▸ **Data supplied**
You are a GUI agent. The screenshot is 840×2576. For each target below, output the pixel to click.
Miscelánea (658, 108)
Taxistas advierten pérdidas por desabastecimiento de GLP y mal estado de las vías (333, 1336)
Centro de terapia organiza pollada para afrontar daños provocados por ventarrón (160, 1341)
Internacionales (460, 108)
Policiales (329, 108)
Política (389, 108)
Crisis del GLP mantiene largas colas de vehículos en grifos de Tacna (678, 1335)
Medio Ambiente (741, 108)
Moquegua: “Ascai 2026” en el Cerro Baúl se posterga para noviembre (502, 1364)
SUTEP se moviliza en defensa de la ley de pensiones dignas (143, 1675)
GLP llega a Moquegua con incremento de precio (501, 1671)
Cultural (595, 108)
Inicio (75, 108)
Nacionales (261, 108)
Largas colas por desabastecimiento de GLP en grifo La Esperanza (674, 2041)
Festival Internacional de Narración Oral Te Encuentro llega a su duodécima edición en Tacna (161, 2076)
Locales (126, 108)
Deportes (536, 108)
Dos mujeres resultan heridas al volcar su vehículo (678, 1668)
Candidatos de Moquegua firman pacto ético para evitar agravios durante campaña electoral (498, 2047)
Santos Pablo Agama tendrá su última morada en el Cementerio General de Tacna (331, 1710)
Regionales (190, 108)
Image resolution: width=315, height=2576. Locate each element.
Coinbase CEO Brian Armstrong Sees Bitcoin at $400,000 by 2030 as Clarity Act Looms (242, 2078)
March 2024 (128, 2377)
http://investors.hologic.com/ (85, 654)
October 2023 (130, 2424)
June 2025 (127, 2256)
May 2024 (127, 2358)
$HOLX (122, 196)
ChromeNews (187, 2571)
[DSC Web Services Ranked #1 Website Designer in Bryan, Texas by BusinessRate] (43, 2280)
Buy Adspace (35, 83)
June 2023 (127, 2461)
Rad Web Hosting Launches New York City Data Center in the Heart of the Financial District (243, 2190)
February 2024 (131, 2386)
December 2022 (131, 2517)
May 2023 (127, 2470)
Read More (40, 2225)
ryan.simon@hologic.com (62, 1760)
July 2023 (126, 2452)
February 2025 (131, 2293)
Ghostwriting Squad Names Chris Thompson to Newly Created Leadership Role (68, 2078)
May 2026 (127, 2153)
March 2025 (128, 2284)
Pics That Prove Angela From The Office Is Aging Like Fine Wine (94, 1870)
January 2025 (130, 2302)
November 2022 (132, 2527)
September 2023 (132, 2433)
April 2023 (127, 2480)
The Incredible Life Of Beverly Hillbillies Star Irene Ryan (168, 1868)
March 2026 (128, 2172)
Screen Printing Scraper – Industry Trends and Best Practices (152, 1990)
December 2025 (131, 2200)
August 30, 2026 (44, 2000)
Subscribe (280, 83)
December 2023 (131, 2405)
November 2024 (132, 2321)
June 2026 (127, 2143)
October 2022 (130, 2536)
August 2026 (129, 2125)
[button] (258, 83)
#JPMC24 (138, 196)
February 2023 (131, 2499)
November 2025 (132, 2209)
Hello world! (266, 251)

▸ **Activity**
I need each of the entries above printed again exactly.

▸ **Task solution**
You are a GUI agent. The screenshot is 840×2576. For each target below, output the pixel to click.
Miscelánea (658, 108)
Taxistas advierten pérdidas por desabastecimiento de GLP y mal estado de las vías (333, 1336)
Centro de terapia organiza pollada para afrontar daños provocados por ventarrón (160, 1341)
Internacionales (460, 108)
Policiales (329, 108)
Política (389, 108)
Crisis del GLP mantiene largas colas de vehículos en grifos de Tacna (678, 1335)
Medio Ambiente (741, 108)
Moquegua: “Ascai 2026” en el Cerro Baúl se posterga para noviembre (502, 1364)
SUTEP se moviliza en defensa de la ley de pensiones dignas (143, 1675)
GLP llega a Moquegua con incremento de precio (501, 1671)
Cultural (595, 108)
Inicio (75, 108)
Nacionales (261, 108)
Largas colas por desabastecimiento de GLP en grifo La Esperanza (674, 2041)
Festival Internacional de Narración Oral Te Encuentro llega a su duodécima edición en Tacna (161, 2076)
Locales (126, 108)
Deportes (536, 108)
Dos mujeres resultan heridas al volcar su vehículo (678, 1668)
Candidatos de Moquegua firman pacto ético para evitar agravios durante campaña electoral (498, 2047)
Santos Pablo Agama tendrá su última morada en el Cementerio General de Tacna (331, 1710)
Regionales (190, 108)
Image resolution: width=315, height=2576. Locate each element.
Coinbase CEO Brian Armstrong Sees Bitcoin at $400,000 by 2030 as Clarity Act Looms (242, 2078)
March 2024 (128, 2377)
http://investors.hologic.com/ (85, 654)
October 2023 (130, 2424)
June 2025 (127, 2256)
May 2024 (127, 2358)
$HOLX (122, 196)
ChromeNews (187, 2571)
[DSC Web Services Ranked #1 Website Designer in Bryan, Texas by BusinessRate] (43, 2280)
Buy Adspace (35, 83)
June 2023 (127, 2461)
Rad Web Hosting Launches New York City Data Center in the Heart of the Financial District (243, 2190)
February 2024 (131, 2386)
December 2022 (131, 2517)
May 2023 (127, 2470)
Read More (40, 2225)
ryan.simon@hologic.com (62, 1760)
July 2023 (126, 2452)
February 2025 (131, 2293)
Ghostwriting Squad Names Chris Thompson to Newly Created Leadership Role (68, 2078)
May 2026 (127, 2153)
March 2025 (128, 2284)
Pics That Prove Angela From The Office Is Aging Like Fine Wine (94, 1870)
January 2025 (130, 2302)
November 2022 (132, 2527)
September 2023 (132, 2433)
April 2023 (127, 2480)
The Incredible Life Of Beverly Hillbillies Star Irene Ryan (168, 1868)
March 2026 (128, 2172)
Screen Printing Scraper – Industry Trends and Best Practices (152, 1990)
December 2025 (131, 2200)
August 30, 2026 (44, 2000)
Subscribe (280, 83)
December 2023 (131, 2405)
November 2024 (132, 2321)
June 2026 (127, 2143)
October 2022 (130, 2536)
August 2026 (129, 2125)
[button] (258, 83)
#JPMC24 (138, 196)
February 2023 (131, 2499)
November 2025 (132, 2209)
Hello world! (266, 251)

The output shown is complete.